次々と編み出されるネット詐欺の新手口。詐欺師は手を替え品を替えてユーザーをだまそうとする。その中で、筆者が特に“巧み”だと感じたのが、不在通知などを装う偽SMS(ショートメッセージサービス)である。最近、筆者にも送られてきた。改めて「これはだまされる」と痛感した。
SMSだから効果的
不在通知SMSを使う手口として広く知られているのは、佐川急便を名乗る手口だ。
「お客様宛にお荷物のお届けにあがりましたが不在の為持ち帰りました。」といった1文とリンクがSMSで送られてくる。メールではなくSMSなのがポイントだ。
SMSなら電話番号が分かれば送れる。宅配便を送る際には、送り先の電話番号を伝票に書くので、宅配業者からSMSが送られても不思議はない。疑うことなくリンクをクリックしてしまいそうだ。
もし通常のメールで送られてきたら、「知らせた覚えはないのに、なぜメールアドレスを知っているんだ?」と疑問に思い、クリック率が下がるだろう。
偽メールを使って偽サイトに誘導するネット詐欺はフィッシングと呼ばれる。SMSを使った場合もフィッシングの一種だが、メールを使った場合と区別して「スミッシング」と呼ばれることもある。偽の不在通知は、スミッシングにうってつけだといえる。
2018年中、偽SMSを使う手口は、佐川急便を名乗ることがほとんどだった。同社にとってはいい迷惑だっただろう。
佐川急便から日本郵便へ
佐川急便を名乗る手口はテレビや新聞などでも広く報じられた。このため少し前から、別の社名を名乗る手口が出始めた。その1つが、日本郵便を名乗る手口。その偽SMSが、筆者のスマートフォンに送られてきた。

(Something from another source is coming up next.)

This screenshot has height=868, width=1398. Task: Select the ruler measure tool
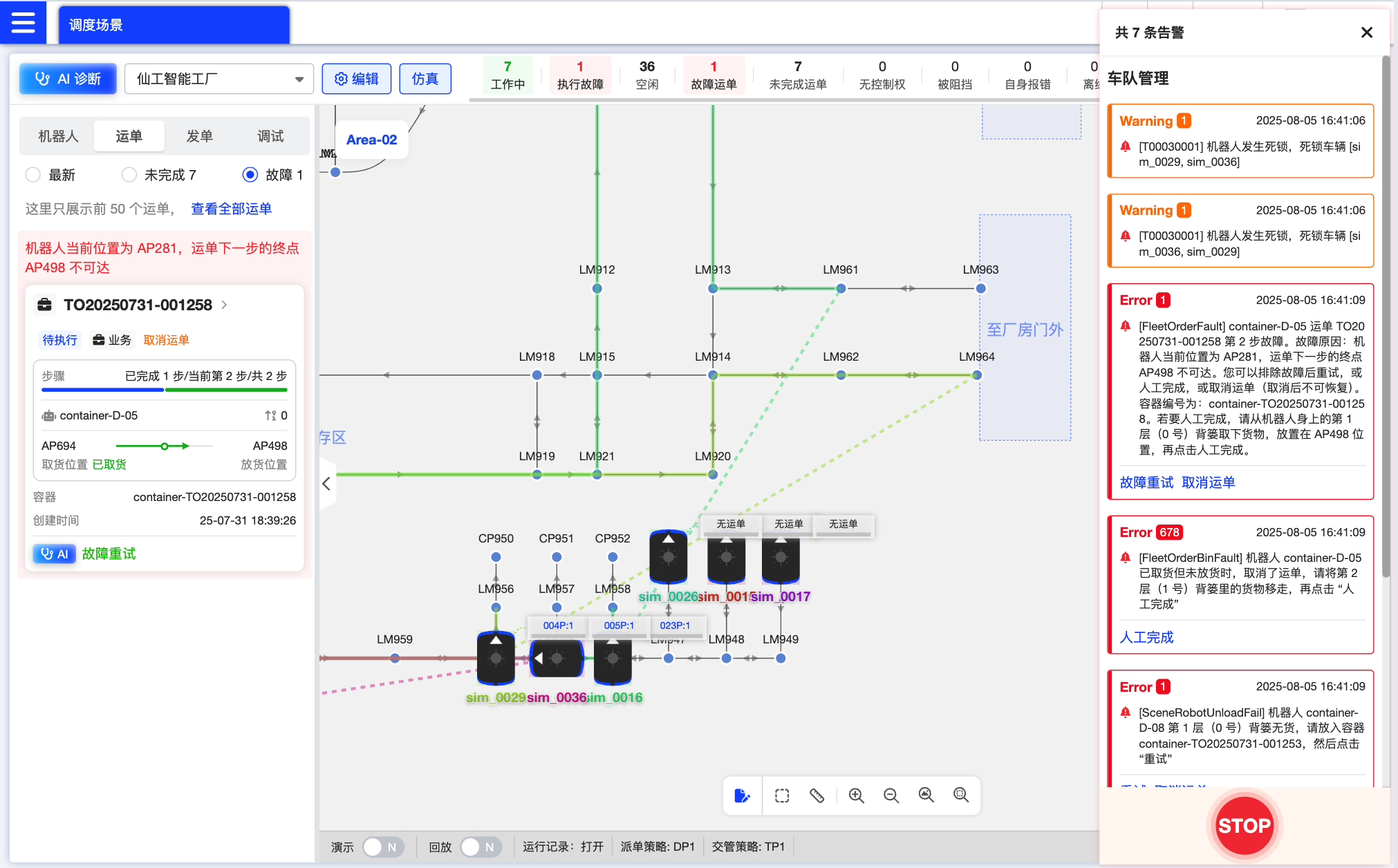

送られてきて実感した。だまされて当然だ、と。予備知識がなければ、疑うことなくリンクをクリックしてしまうだろう。
SMSの内容は、佐川急便を名乗る手口と同様に、不在通知とURLである。URLは「Japan Post(日本郵便)」を連想させる「jppost」にハイフンとアルファベット2文字をつなげたもの。受信時にはアクセスできたが、現在(2019年7月25日時点)ではこのURLは無効になっている。
「とうとう自分のところにも送られてきたか」と、なぜか感慨にひたりながらURLのリンクをクリックした。すると、筆者のiPhoneには、Apple IDとパスワードの入力を要求する画面が表示された。